Bora, beni rahatlamak için gülümseyip göz kırptı.
"Akşam yemeğine az kaldı güzelim, rahat bir şeyler giyip terasa gel."
"Tamam abi."
Kapıyı kapatıp gittiğinde, ayağa kalkıp valizimdeki eşyaları yatağın üstüne boşlatarak rahat bir şeyler bulup giydim.
Odadan çıktığımda, taştan yapılma korkuluğa elimi yaslayıp aşağı avluya bakınca, onları gördüm.
"Kerata top öyle sektirilmez." Diyen babamın, o çocuğa mutlu bir şekilde top sektirmeyi öğretirken, Bora yanlarına geldi.
"Sıra bende Barlas ağa!" Diyip babamdan topu alıp kendisi sektirdi.
"Oo Ronaldo ve Messi karşılaşması.!" Diyen bir kız, gülerek topa vurunca Bora sahte bir kızgınlıkla saçlarını karıştırdı.
"Onlar benim tırnağım bile olamazlar küçük sıçan."
"He abi he." demişti kız dalga geçerek.
Bu mutlu aile tablosunu izlediğimde, yanaklarımdan akıp giden yaşları şimdi fark etmiştim.
Şu ortama ne kadar hasret kalmışım ben.
Tuğra'nın bana bıçak fırlatmayı, silahla doğru hedefi tutturmayı, adam dövmeyi ve daha bir çok şeyi öğretmesi gözümde canlandı. Kabul biraz farklı şeyler öğretmiş ama ben yinede o zamanlar çok mutluydum ve şimdi bana niye onları öğretiğini daha iyi anlıyorum.
Gerçekleri öğrendiğimde yıkılmayayım, üzülmeyeyim diye beni bu kadar güçlü bir kız olarak yetiştirmiş. Aksi takdirde bu yaşadıklarımla asla dayanamazdım.
Onu asla affetmeyeceğim ama bana kattığı bu güzel şeyleri de asla unutmayacağım.
"Ne kadar mutlular değil mi?"
Duyduğum sesle, yaşlarımı silip yanıma gelen kadına baktım. Bora'nın anne dediği kadındı.
Aşağıda babasıyla konuşan Bora'ya bakarken de konuştu.
"Ben Bora'yı öz evladım gibi büyüttüm."
Kara kalem çektiği gözlerini gözlerimde buluşturdu.
"Sen de çok zorluk çektin, hepimiz biliyoruz ama." Dediğinde, bakışlarından nefret okunuyordu.
"Uğursuzluğunu aileme bulaştırmayacağım. Bizim de mutluluğumuzu bozamayacaksın. Geldiğin yere geri dön.!"
Beni uğursuz biri olarak mı görüyorlardı?
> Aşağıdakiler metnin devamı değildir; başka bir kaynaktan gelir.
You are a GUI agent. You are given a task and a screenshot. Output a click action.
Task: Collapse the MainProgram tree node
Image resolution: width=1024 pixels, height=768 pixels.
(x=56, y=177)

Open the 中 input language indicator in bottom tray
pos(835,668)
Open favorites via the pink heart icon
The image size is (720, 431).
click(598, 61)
Hiç bir şeyin suçlusu değilken, tüm günahlar yine bana kalmıştı.
"Siz ne derseniz diyin ama ben abimi tekrar kaybetmeyeceğim. Ayrıca mutluluğunuzda gözüm yok. Merak etmeyin."
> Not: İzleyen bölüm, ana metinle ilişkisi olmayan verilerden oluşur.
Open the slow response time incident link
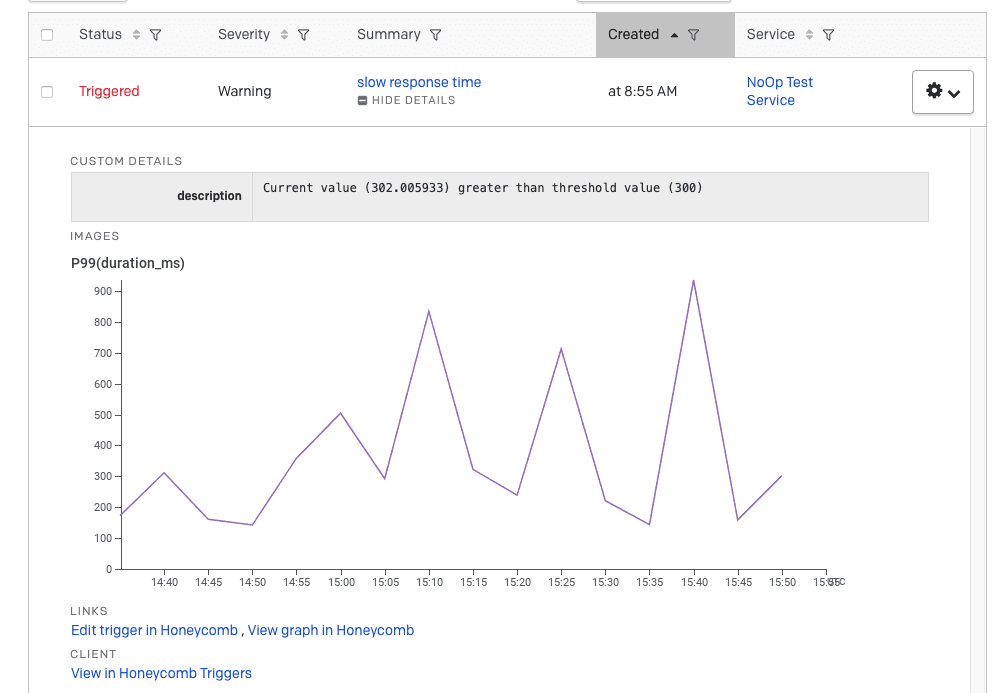The width and height of the screenshot is (1008, 693). coord(419,82)
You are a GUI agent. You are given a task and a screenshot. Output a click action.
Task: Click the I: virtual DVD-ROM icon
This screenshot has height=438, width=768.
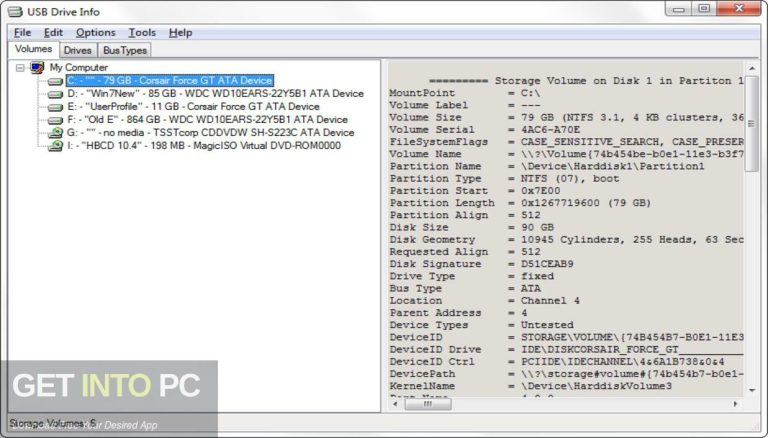tap(55, 146)
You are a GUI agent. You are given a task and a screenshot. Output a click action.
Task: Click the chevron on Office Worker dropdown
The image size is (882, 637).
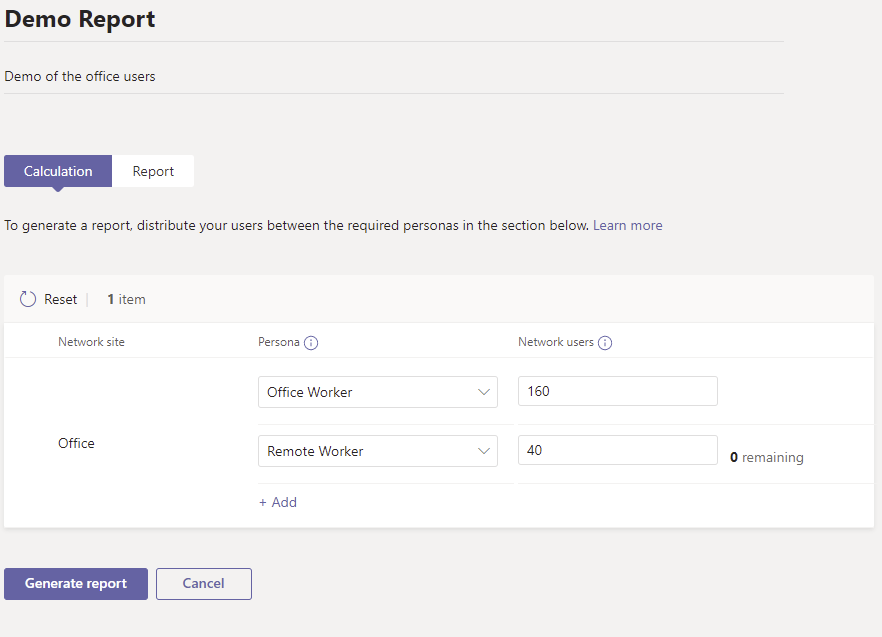click(x=484, y=392)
Odama girdiğimde, kapıyı kapatıp sırtımı kapıya yaslayarak yaşlarımı serbest bıraktım.
Ne umuştum, ne buldum.
Allahım ben hiç bir zaman mutlu olamayacak mıyım?
Bora'nın akşam yemeği için beni beklediği aklıma gelince hemen yaşlarımı sildim. Odadan tekrar çıkıp teras kattına çıktığımda, uzun bir masaya kurulmuş sofraya baktım.
Oturan aile fertleri bana baktıklarında, abim ayağa kalkıp yanıma geldi.
"Yemekten önce sana aileyi tanıtayım güzellim."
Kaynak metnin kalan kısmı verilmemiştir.